So pick up one of these instead, attach it to your key chain, and quicker than you can say, “I am totally lost on this campus” you’ll know if you can hop on Facebook to see if anybody commented on you in the last 5 minutes.
#2 - The iPod Backpack

No college experience is complete without a backpack. Unless you’re taking online classes, in which case why are you even on campus?
Regardless, you’re too unique to descend to the depths of owning an iPod, right? Those are for sheep, right? Whatever, you know you have one, even if you wear black headphones to disguise it - or, if you’re in New York, to avoid getting mugged.
To kill two birds with one stone (Note: SavvyGeek in no way condones the killing of any number of birds.), pick up this iPod Backpack and you’ll be the coolest guy on campus. At least, you’ll be the coolest guy on campus wearing one of these backpacks.
It has controls on the bag itself so you can hide that little piracy-device away, plus it has the “mono strap” that is just so chic these days.
#1 - Caffeine

It doesn’t matter what your major is, what your social life is like, or how far from school you live, every college student has one thing in common: procrastination.

# Tasks and exercises
1. Please print the part of the campus gadget article that opens with the words containing "No college experience" and closes with "avoid getting mugged.".
2. According to the campus gadget article, what does every college student have in common?
3. Carry the campus gadget article on from its last sentence, writing the next part of the caffeine entry.

# Data segment
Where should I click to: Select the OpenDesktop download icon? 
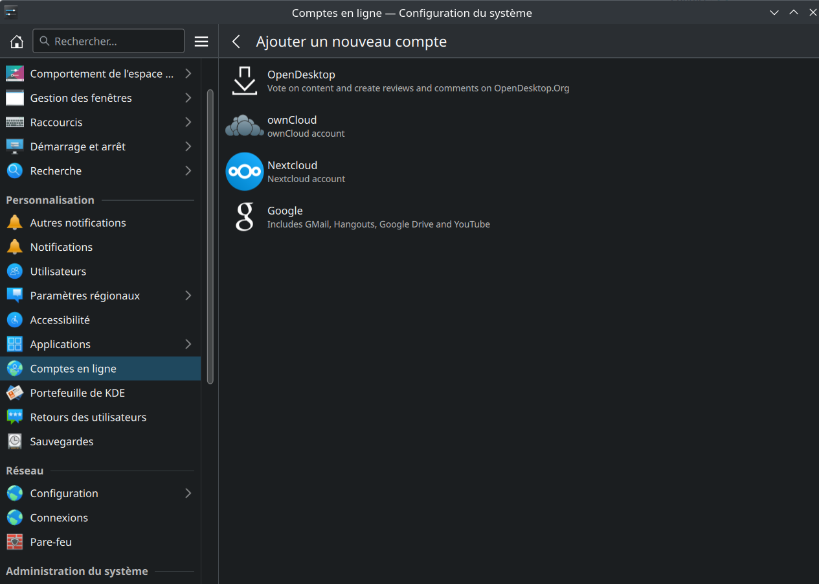pyautogui.click(x=244, y=81)
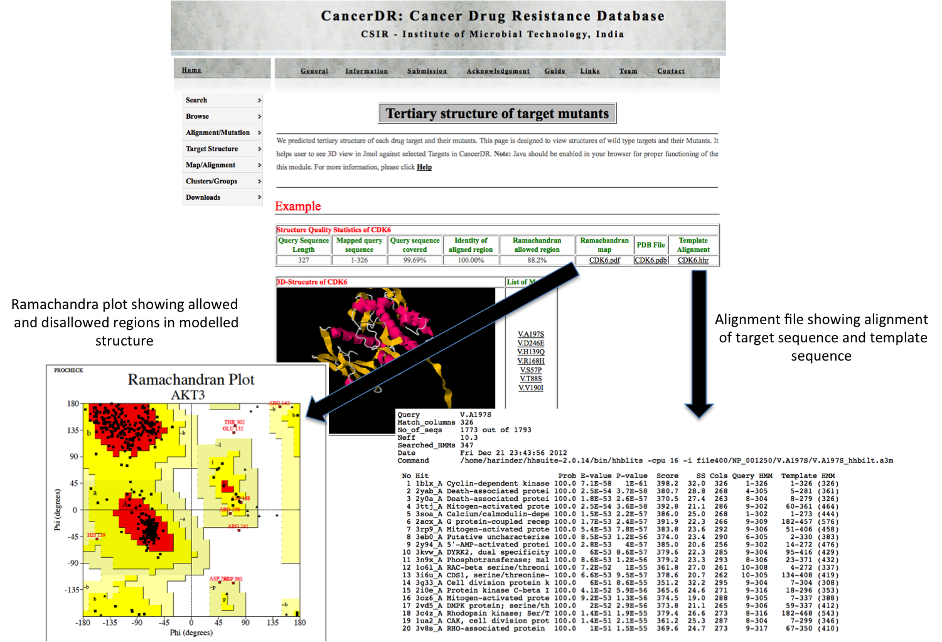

# Answers
1.
No college experience is complete without a backpack. Unless you’re taking online classes, in which case why are you even on campus?
Regardless, you’re too unique to descend to the depths of owning an iPod, right? Those are for sheep, right? Whatever, you know you have one, even if you wear black headphones to disguise it - or, if you’re in New York, to avoid getting mugged.

2. Procrastination.

3.
Face it, you’ll be up on the last night before major essays are due scrambling through Wikipedia trying to find some sort of valid source, and you’ll just be wishing you could crash.
The solution? Not preparation, that’s for brown-nosers. Instead, just track down some of your favorite caffeine-enhanced items - Jolt, caffeine sunflower seeds, chocolate covered coffee beans, etc. - and you’ll be good to go for weeks on end.
At the very least you’ll be good to go until the semester is over, at which point you can then slip into a coma for the summer.
Final Thoughts
So there you have it. Everything you might need to enjoy this new semester.
Just remember, you’re at college for one reason: to pay exorbitant amounts of money for a little piece of paper that says you’re qualified to do something.